→ **What needs to be done**: Extract the line that contains "Image resolution: width=1080" and every line after it to the end of the records below, exactly as written and nothing else.
Top of Data for the task
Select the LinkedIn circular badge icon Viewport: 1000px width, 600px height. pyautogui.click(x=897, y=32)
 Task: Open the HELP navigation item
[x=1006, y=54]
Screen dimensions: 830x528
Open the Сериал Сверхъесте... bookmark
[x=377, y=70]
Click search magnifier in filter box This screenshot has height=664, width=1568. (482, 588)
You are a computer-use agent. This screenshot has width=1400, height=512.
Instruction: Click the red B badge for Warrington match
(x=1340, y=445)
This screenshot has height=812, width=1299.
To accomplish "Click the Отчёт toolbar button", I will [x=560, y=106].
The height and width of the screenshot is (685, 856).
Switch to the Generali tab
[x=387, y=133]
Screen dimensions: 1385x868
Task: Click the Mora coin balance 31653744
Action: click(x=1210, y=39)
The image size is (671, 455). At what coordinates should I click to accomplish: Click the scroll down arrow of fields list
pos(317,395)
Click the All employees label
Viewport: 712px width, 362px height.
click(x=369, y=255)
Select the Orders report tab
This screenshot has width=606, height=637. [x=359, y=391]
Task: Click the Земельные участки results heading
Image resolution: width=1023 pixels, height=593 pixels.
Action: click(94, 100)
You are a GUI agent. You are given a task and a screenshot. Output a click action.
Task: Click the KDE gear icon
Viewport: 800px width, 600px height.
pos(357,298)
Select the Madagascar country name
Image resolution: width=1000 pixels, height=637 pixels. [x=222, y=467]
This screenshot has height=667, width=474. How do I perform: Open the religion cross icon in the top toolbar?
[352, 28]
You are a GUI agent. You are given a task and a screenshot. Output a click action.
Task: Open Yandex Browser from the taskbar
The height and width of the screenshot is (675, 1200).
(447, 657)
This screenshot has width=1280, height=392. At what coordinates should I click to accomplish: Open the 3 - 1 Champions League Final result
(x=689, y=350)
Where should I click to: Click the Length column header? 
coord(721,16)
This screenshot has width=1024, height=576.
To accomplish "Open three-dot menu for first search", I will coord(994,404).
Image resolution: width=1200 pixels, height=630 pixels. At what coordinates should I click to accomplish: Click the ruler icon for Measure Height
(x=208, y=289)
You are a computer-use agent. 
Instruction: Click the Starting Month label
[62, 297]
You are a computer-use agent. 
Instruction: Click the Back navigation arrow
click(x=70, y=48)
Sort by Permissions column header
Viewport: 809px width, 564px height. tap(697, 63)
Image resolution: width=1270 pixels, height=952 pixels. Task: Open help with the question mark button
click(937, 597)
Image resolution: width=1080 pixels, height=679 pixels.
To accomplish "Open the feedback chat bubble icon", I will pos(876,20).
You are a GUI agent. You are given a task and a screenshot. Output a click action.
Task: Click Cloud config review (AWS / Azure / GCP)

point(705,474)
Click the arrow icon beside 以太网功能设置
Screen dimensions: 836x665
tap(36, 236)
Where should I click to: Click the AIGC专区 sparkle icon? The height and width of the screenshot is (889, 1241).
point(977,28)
Bottom of Data for the task
→ **Task response**:
Image resolution: width=1080 pixels, height=679 pixels.
To accomplish "Open the feedback chat bubble icon", I will pos(876,20).
You are a GUI agent. You are given a task and a screenshot. Output a click action.
Task: Click Cloud config review (AWS / Azure / GCP)

point(705,474)
Click the arrow icon beside 以太网功能设置
Screen dimensions: 836x665
tap(36, 236)
Where should I click to: Click the AIGC专区 sparkle icon? The height and width of the screenshot is (889, 1241).
point(977,28)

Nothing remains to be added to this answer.